[Dataset entries]
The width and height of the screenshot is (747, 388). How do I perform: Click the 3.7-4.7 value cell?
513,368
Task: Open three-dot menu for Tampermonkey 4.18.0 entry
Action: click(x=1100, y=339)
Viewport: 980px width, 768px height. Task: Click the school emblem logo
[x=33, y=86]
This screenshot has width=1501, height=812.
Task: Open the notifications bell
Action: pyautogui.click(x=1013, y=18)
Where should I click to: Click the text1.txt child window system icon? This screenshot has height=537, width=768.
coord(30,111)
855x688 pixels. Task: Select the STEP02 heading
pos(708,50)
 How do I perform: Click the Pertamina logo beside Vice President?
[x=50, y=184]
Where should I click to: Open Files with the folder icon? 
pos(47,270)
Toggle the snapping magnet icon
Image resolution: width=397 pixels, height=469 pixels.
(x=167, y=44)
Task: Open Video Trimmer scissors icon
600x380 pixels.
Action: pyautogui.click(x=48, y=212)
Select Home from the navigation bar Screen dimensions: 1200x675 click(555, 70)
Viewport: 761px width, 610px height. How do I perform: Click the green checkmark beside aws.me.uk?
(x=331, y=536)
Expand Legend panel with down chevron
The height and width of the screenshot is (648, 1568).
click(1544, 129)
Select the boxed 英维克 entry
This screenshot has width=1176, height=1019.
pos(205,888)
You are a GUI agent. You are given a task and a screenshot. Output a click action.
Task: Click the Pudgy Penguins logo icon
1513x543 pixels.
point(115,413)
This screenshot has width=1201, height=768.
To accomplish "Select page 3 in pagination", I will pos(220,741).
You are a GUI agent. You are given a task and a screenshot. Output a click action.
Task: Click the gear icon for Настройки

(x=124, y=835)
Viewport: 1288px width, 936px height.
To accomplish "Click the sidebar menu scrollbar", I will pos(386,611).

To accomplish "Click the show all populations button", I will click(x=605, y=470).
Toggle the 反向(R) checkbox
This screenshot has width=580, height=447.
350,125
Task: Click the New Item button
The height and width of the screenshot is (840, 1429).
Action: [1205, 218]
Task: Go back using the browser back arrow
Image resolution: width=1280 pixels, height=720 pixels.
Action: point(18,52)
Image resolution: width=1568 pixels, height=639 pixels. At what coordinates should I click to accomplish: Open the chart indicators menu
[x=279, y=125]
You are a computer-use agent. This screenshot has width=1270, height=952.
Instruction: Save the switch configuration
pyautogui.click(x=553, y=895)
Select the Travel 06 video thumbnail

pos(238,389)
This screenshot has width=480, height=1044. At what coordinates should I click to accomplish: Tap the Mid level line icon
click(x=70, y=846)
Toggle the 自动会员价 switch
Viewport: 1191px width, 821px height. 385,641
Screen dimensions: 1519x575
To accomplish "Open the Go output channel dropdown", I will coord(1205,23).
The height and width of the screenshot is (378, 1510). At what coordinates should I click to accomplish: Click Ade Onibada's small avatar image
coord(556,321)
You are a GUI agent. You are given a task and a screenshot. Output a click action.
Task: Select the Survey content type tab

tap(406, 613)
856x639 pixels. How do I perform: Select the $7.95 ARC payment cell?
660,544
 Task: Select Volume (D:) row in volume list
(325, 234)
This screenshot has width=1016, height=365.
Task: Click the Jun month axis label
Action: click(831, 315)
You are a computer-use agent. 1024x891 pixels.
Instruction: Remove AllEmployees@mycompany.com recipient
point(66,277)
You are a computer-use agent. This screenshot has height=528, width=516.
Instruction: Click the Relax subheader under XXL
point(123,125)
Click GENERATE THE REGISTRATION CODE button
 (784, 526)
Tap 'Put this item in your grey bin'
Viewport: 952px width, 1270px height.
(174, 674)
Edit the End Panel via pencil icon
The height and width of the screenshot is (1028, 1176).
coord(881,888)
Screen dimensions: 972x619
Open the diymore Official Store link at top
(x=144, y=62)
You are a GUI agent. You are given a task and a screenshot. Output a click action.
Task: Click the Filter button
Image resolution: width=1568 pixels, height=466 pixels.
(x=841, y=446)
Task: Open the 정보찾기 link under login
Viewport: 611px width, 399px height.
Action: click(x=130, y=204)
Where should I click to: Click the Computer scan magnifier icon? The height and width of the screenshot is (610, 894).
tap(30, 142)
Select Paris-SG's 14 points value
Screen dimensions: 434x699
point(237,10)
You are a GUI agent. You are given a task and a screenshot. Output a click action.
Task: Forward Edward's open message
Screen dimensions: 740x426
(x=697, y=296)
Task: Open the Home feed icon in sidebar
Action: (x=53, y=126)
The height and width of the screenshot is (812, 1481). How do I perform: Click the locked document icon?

## TASK INSTRUCTIONS:
Output the records above precisely.

## TASK OUTPUT:
The width and height of the screenshot is (747, 388). How do I perform: Click the 3.7-4.7 value cell?
513,368
Task: Open three-dot menu for Tampermonkey 4.18.0 entry
Action: click(x=1100, y=339)
Viewport: 980px width, 768px height. Task: Click the school emblem logo
[x=33, y=86]
This screenshot has width=1501, height=812.
Task: Open the notifications bell
Action: pyautogui.click(x=1013, y=18)
Where should I click to: Click the text1.txt child window system icon? This screenshot has height=537, width=768.
coord(30,111)
855x688 pixels. Task: Select the STEP02 heading
pos(708,50)
 How do I perform: Click the Pertamina logo beside Vice President?
[x=50, y=184]
Where should I click to: Open Files with the folder icon? 
pos(47,270)
Toggle the snapping magnet icon
Image resolution: width=397 pixels, height=469 pixels.
(x=167, y=44)
Task: Open Video Trimmer scissors icon
600x380 pixels.
Action: pyautogui.click(x=48, y=212)
Select Home from the navigation bar Screen dimensions: 1200x675 click(555, 70)
Viewport: 761px width, 610px height. How do I perform: Click the green checkmark beside aws.me.uk?
(x=331, y=536)
Expand Legend panel with down chevron
The height and width of the screenshot is (648, 1568).
click(1544, 129)
Select the boxed 英维克 entry
This screenshot has width=1176, height=1019.
pos(205,888)
You are a GUI agent. You are given a task and a screenshot. Output a click action.
Task: Click the Pudgy Penguins logo icon
1513x543 pixels.
point(115,413)
This screenshot has width=1201, height=768.
To accomplish "Select page 3 in pagination", I will pos(220,741).
You are a GUI agent. You are given a task and a screenshot. Output a click action.
Task: Click the gear icon for Настройки

(x=124, y=835)
Viewport: 1288px width, 936px height.
To accomplish "Click the sidebar menu scrollbar", I will pos(386,611).

To accomplish "Click the show all populations button", I will click(x=605, y=470).
Toggle the 反向(R) checkbox
This screenshot has width=580, height=447.
350,125
Task: Click the New Item button
The height and width of the screenshot is (840, 1429).
Action: [1205, 218]
Task: Go back using the browser back arrow
Image resolution: width=1280 pixels, height=720 pixels.
Action: point(18,52)
Image resolution: width=1568 pixels, height=639 pixels. At what coordinates should I click to accomplish: Open the chart indicators menu
[x=279, y=125]
You are a computer-use agent. This screenshot has width=1270, height=952.
Instruction: Save the switch configuration
pyautogui.click(x=553, y=895)
Select the Travel 06 video thumbnail

pos(238,389)
This screenshot has width=480, height=1044. At what coordinates should I click to accomplish: Tap the Mid level line icon
click(x=70, y=846)
Toggle the 自动会员价 switch
Viewport: 1191px width, 821px height. 385,641
Screen dimensions: 1519x575
To accomplish "Open the Go output channel dropdown", I will coord(1205,23).
The height and width of the screenshot is (378, 1510). At what coordinates should I click to accomplish: Click Ade Onibada's small avatar image
coord(556,321)
You are a GUI agent. You are given a task and a screenshot. Output a click action.
Task: Select the Survey content type tab

tap(406, 613)
856x639 pixels. How do I perform: Select the $7.95 ARC payment cell?
660,544
 Task: Select Volume (D:) row in volume list
(325, 234)
This screenshot has width=1016, height=365.
Task: Click the Jun month axis label
Action: click(831, 315)
You are a computer-use agent. 1024x891 pixels.
Instruction: Remove AllEmployees@mycompany.com recipient
point(66,277)
You are a computer-use agent. This screenshot has height=528, width=516.
Instruction: Click the Relax subheader under XXL
point(123,125)
Click GENERATE THE REGISTRATION CODE button
 (784, 526)
Tap 'Put this item in your grey bin'
Viewport: 952px width, 1270px height.
(174, 674)
Edit the End Panel via pencil icon
The height and width of the screenshot is (1028, 1176).
coord(881,888)
Screen dimensions: 972x619
Open the diymore Official Store link at top
(x=144, y=62)
You are a GUI agent. You are given a task and a screenshot. Output a click action.
Task: Click the Filter button
Image resolution: width=1568 pixels, height=466 pixels.
(x=841, y=446)
Task: Open the 정보찾기 link under login
Viewport: 611px width, 399px height.
Action: click(x=130, y=204)
Where should I click to: Click the Computer scan magnifier icon? The height and width of the screenshot is (610, 894).
tap(30, 142)
Select Paris-SG's 14 points value
Screen dimensions: 434x699
point(237,10)
You are a GUI agent. You are given a task and a screenshot. Output a click action.
Task: Forward Edward's open message
Screen dimensions: 740x426
(x=697, y=296)
Task: Open the Home feed icon in sidebar
Action: (x=53, y=126)
The height and width of the screenshot is (812, 1481). How do I perform: Click the locked document icon?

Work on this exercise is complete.